If you live in Midtown — the artist formerly known as the Cass Corridor — you may have received a postcard within the last week that both piqued your interest and made you break out in a cold sweat.
The postcard came from "Stay Midtown," a new program offering direct rental assistance "targeted toward Midtown's working class population who may be experiencing the negative effects and inconveniences of Detroit's revitalization."
In other words, it's similar to the Live Midtown incentive program, but for people who were residents before there was a leather shop with a giant tepee, a retailer offering $98 T-shirts, or even a functioning coin laundry — and who want to stay.
Stay Midtown offers assistance to those living in the area bounded by I-94, the Chrysler Freeway, the Fisher Freeway, and the Lodge and who are spending more than 30 percent of their income on housing due to recent spikes in rent.

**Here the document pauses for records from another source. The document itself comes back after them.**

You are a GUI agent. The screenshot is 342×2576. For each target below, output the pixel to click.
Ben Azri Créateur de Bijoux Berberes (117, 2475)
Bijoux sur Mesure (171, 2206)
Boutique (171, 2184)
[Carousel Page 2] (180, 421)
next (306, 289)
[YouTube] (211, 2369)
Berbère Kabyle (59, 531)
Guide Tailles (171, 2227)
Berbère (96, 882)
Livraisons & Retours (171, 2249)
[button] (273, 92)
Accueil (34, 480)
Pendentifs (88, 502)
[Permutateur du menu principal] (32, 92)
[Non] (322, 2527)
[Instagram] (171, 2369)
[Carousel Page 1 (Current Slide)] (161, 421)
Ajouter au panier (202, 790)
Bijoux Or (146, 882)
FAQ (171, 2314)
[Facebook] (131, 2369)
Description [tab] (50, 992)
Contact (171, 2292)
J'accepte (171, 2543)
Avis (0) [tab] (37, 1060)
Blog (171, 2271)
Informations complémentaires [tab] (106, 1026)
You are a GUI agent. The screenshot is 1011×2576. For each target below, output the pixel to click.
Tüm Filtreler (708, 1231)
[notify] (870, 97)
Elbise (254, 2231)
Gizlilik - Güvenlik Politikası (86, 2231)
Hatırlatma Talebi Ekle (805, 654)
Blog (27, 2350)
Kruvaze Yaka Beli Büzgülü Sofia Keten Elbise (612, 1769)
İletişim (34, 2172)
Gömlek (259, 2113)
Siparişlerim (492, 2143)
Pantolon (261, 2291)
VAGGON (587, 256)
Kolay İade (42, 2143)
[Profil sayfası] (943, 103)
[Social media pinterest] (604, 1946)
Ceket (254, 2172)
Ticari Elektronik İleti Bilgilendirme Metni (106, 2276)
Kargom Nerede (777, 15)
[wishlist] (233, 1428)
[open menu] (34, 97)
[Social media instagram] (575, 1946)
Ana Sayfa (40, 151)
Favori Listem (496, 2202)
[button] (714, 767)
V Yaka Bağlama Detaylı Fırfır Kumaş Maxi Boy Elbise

Eligibility is limited to those with an income between 50 and 80 percent of the area median income, which equates to a range of $23,450 to $37,520 for a household of one.
Stay Midtown offers funding over a three-year period; the maximum rental assistance amount per household has a cap of $4,500; and participants must re-qualify each year.
The program is a partnership between Midtown Detroit, Inc., Capital Impact Partners, the Ford Foundation, and Kresge Foundation, according to the Stay Midtown website.
We reached out to Midtown, Inc.'s executive director Sue Mosey for comment; she's out of town until Thursday.
Tim Bartik, senior economist at the W.E. Upjohn Institute in Kalamazoo, says the effect of programs such as Stay Midtown on the area's housing market — such as potentially pushing rent levels higher — depends on the number of people being assisted.
"I'd be surprised if they're spending enough to affect rent levels," Bartik says. "Rents should be at a level where people can afford to keep housing in good condition and [can] replace it. If not, it's a problem."
Development in Midtown has surged in the last five years or so. In that time, destination businesses such as Shinola, Will Leather Goods, Third Man Records Cass Corridor, Selden Standard, Jolly Pumpkin, and HopCat have all opened their doors.
At the same time, the QLine light rail on Woodward Avenue is nearing completion, driving interest in Midtown real estate even further into the stratosphere.
On the residential front, renovations of existing buildings have been underway,
including at the landmark Forest Arms, which reopened in June after sitting vacant since a 2008 fire.
And with high demand for housing in the area, new construction is now bringing projects such as a condo development with units priced close to $500,000 to streets that felt downright desolate a few short years ago.
What does all of this mean? If there are any $500 rent opportunities left in the neighborhood, you're about as likely to land one as you are to run into your parents at Haute to Death.